Qiskit 2.x reference for variational quantum machine learning

This skill is a canonical reference for writing Python code that uses qiskit 2.x and its ecosystem (qiskit_aer, qiskit_algorithms, qiskit_machine_learning, qiskit_nature). It documents the API shapes that work in qiskit 2.x today, the qiskit-1.x → 2.x migration breaks that affect VQE and chemistry code, and a small number of common mistakes with concrete fixes.

Section overview:

Imports
Data-encoding feature maps
Variational ansatz construction
VQC training (qiskit_machine_learning)
VQE for chemistry (qiskit 2.x compatible)
MPS-structured circuits
Noise model integration
qiskit 2.x compatibility notes
Common errors and fixes
Autoclaw integration: metric logging convention

1. Imports

import numpy as np
from qiskit import QuantumCircuit
from qiskit.circuit import ParameterVector
from qiskit.circuit.library import (
    ZFeatureMap,
    ZZFeatureMap,
    StatePreparation,
    EfficientSU2,
)
from qiskit.primitives import StatevectorSampler, StatevectorEstimator  # V2 primitives
from qiskit.quantum_info import Statevector, SparsePauliOp
from qiskit_aer import AerSimulator
from qiskit_algorithms.optimizers import SPSA, COBYLA, L_BFGS_B, ADAM
from qiskit_algorithms.utils import algorithm_globals
from qiskit_machine_learning.algorithms.classifiers import VQC

For chemistry:

from qiskit_nature.units import DistanceUnit
from qiskit_nature.second_q.drivers import PySCFDriver
from qiskit_nature.second_q.mappers import ParityMapper, JordanWignerMapper

Do not import from qiskit_nature.second_q.algorithms or qiskit_algorithms.VQE under qiskit 2.x (they fail at import time, see section 8).

2. Data-encoding feature maps

Three standard families.

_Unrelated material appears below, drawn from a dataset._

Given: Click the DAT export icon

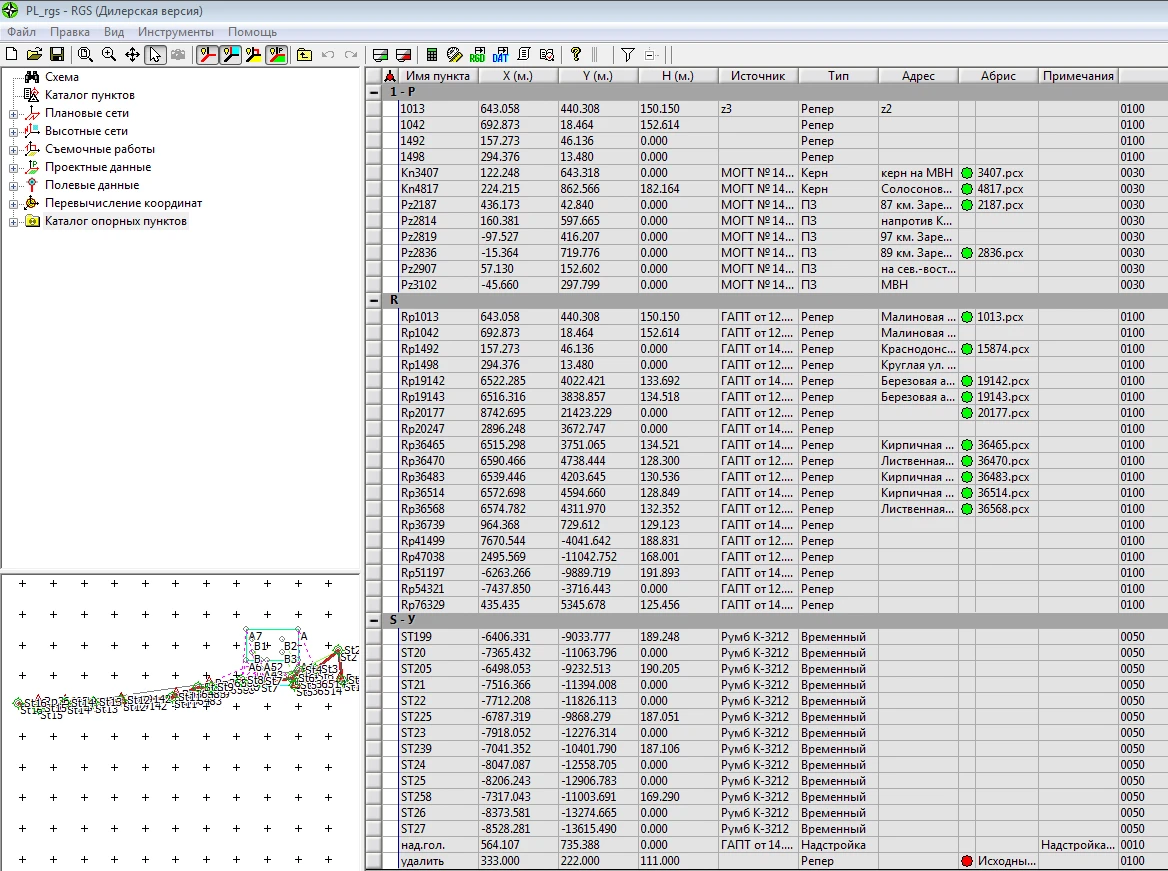Looking at the screenshot, I should coord(500,55).
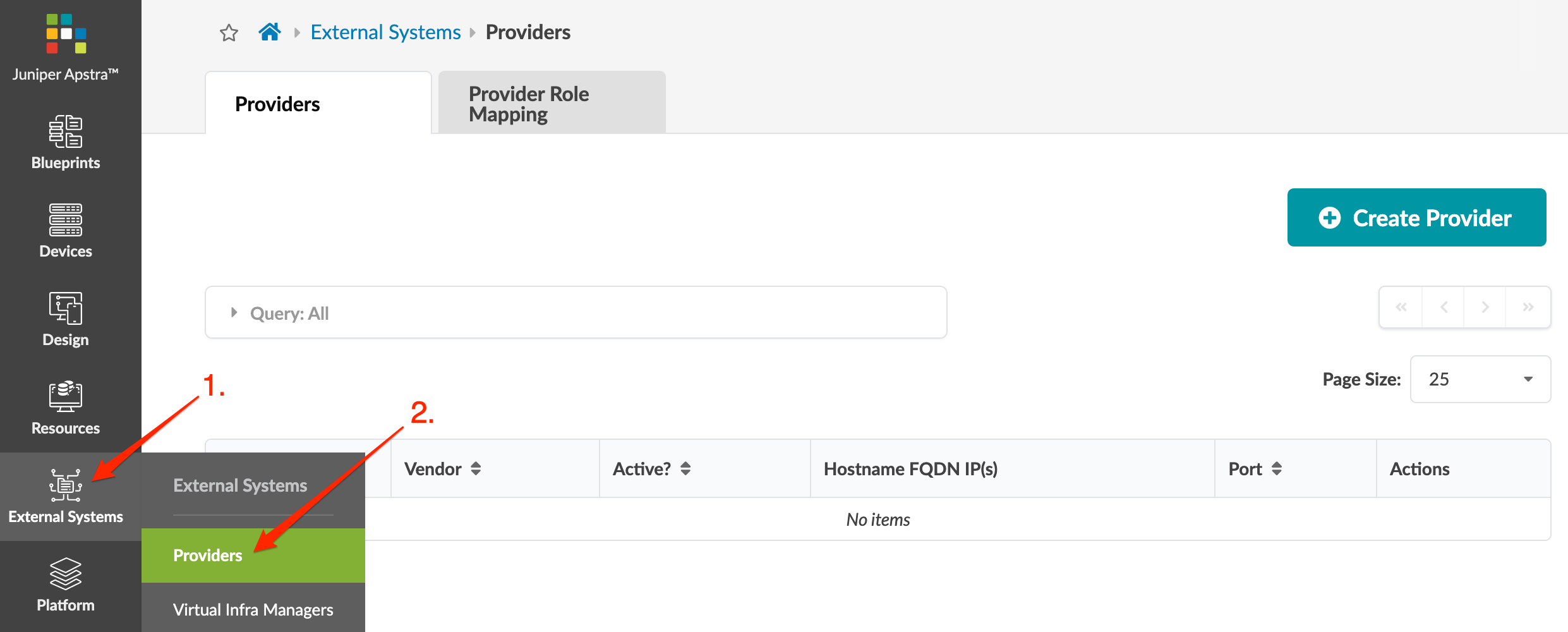Image resolution: width=1568 pixels, height=632 pixels.
Task: Sort table by Port column
Action: (1277, 469)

Each builder returns a parameterized circuit suitable for use as the feature_map argument of VQC or for direct contraction with a variational ansatz.

def build_angle_encoding(num_features: int) -> QuantumCircuit:
    """Hadamard plus single-qubit Z-rotation per feature.

    Mathematically equivalent to ZFeatureMap(reps=1).
    """
    return ZFeatureMap(feature_dimension=num_features, reps=1)


def build_amplitude_encoding(num_features: int):
    """Load an L2-normalized, zero-padded input as the amplitudes of a
    quantum state. The encoding uses ceil(log2(num_features)) qubits.

    Returns (circuit, parameter_vector, num_qubits). The caller binds
    parameters per-sample via the helper below.
    """
    num_qubits = int(np.ceil(np.log2(max(num_features, 2))))
    full_dim = 2 ** num_qubits
    params = ParameterVector("x_amp", full_dim)
    qc = QuantumCircuit(num_qubits)
    qc.append(StatePreparation(list(params)), range(num_qubits))
    return qc, params, num_qubits


def amplitude_binding(x: np.ndarray, params, num_qubits: int) -> dict:
    """Build the parameter-value dict for a single input sample."""
    x_norm = x / max(float(np.linalg.norm(x)), 1e-12)
    padded = np.zeros(2 ** num_qubits, dtype=np.float64)
    padded[: len(x_norm)] = x_norm
    padded = padded / max(float(np.linalg.norm(padded)), 1e-12)
    return {params[i]: float(padded[i]) for i in range(len(padded))}


def build_zz_feature_map(num_features: int) -> QuantumCircuit:
    """Two repetitions of Hadamard plus pairwise ZZ entangling rotations."""
    return ZZFeatureMap(
        feature_dimension=num_features, reps=2, entanglement="linear"
    )

To verify that two encoders produce distinguishable output for a fixed input (catches dispatch bugs in code that constructs multiple encoders in a loop):

def assert_different_output_states(qc_a, qc_b, x, tol: float = 1e-6):
    sv_a = Statevector(qc_a.assign_parameters(x))
    sv_b = Statevector(qc_b.assign_parameters(x))
    diff = float(np.linalg.norm(sv_a.data - sv_b.data))
    assert diff > tol, f"encoders produced identical states (diff={diff})"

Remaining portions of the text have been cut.